On Thu, 10 Mar 2022 19:54:48 -0300
Dan Gora <d...@adax.com> wrote:

> On Thu, Mar 10, 2022 at 11:46 AM Sanford, Robert <rsanf...@akamai.com> wrote:
> >
> > Hello All,
> >
> > We build a DPDK 21.05 app on Intel x86 machines with RDSEED in cpuflags, 
> > and may run it on machines *without* RDSEED.
> > This results in a fatal error ...
> > ERROR: This system does not support "RDSEED".
> > Please check that RTE_MACHINE is set correctly.
> > EAL: FATAL: unsupported cpu type.
> >
> > I try adding -Dplatform=haswell when running meson, (because gcc man page 
> > indicates that haswell is last arch w/o RDSEED) but get the same result.
> > Until we resolve it, our workaround is changing the error-out in 
> > rte_cpu_is_supported() to just print a warning and continue.
> > We don't have direct access to automated build machines, we go through 
> > change request processes, and so we can't rapidly try too many things.
> >
> > Is there a better meson option, such as machine=haswell, or something else 
> > that will work?
> >
> > Thanks in advance,
> > Robert Sanford  
> 
> I tried four times to get a simple fix for this (and the lack of
> getentropy() on older glibc) to determine the entropy source at run
> time and got nothing but an endless raft of shit and ridiculous
> criticisms that I completely gave up trying to contribute to DPDK ever
> again.
> 
> The DPDK developers think that it's your responsibility to have a
> separate build system for each of your target systems and platforms
> and that if you don't you're basically a big dummy.
> 
> Don't believe me?  Go look through the archives:
> 
> "[PATCH 2/2] eal: resolve getentropy at run time for random seed"

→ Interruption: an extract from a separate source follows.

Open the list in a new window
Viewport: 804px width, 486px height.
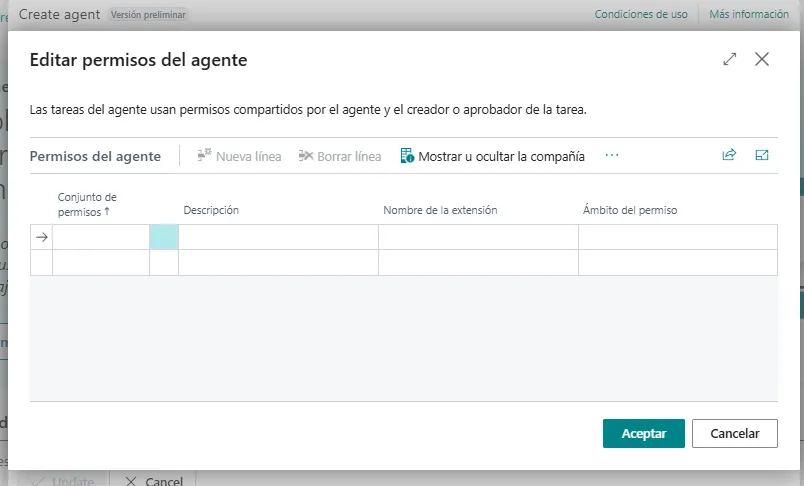[762, 155]
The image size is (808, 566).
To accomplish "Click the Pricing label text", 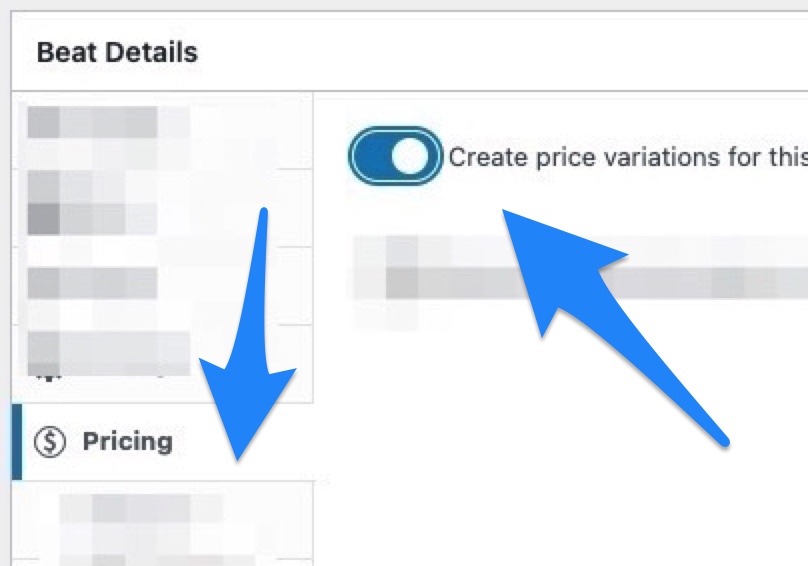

> "[PATCH v4 2/2] eal: emulate glibc getentropy for initial random seed".
> 
> I suggest that you just fork DPDK and use one of those patches and
> just maintain a separate DPDK tree.  That's what I did.  It's way
> easier than trying to get anything upstream.
> 
> thanks
> dan

The ideal solution would be able to use gcc function attributes and dyanmic
linking to do this at runtime - ie multiversion library.  But this opens a set
of different problems like compiler versions and testing.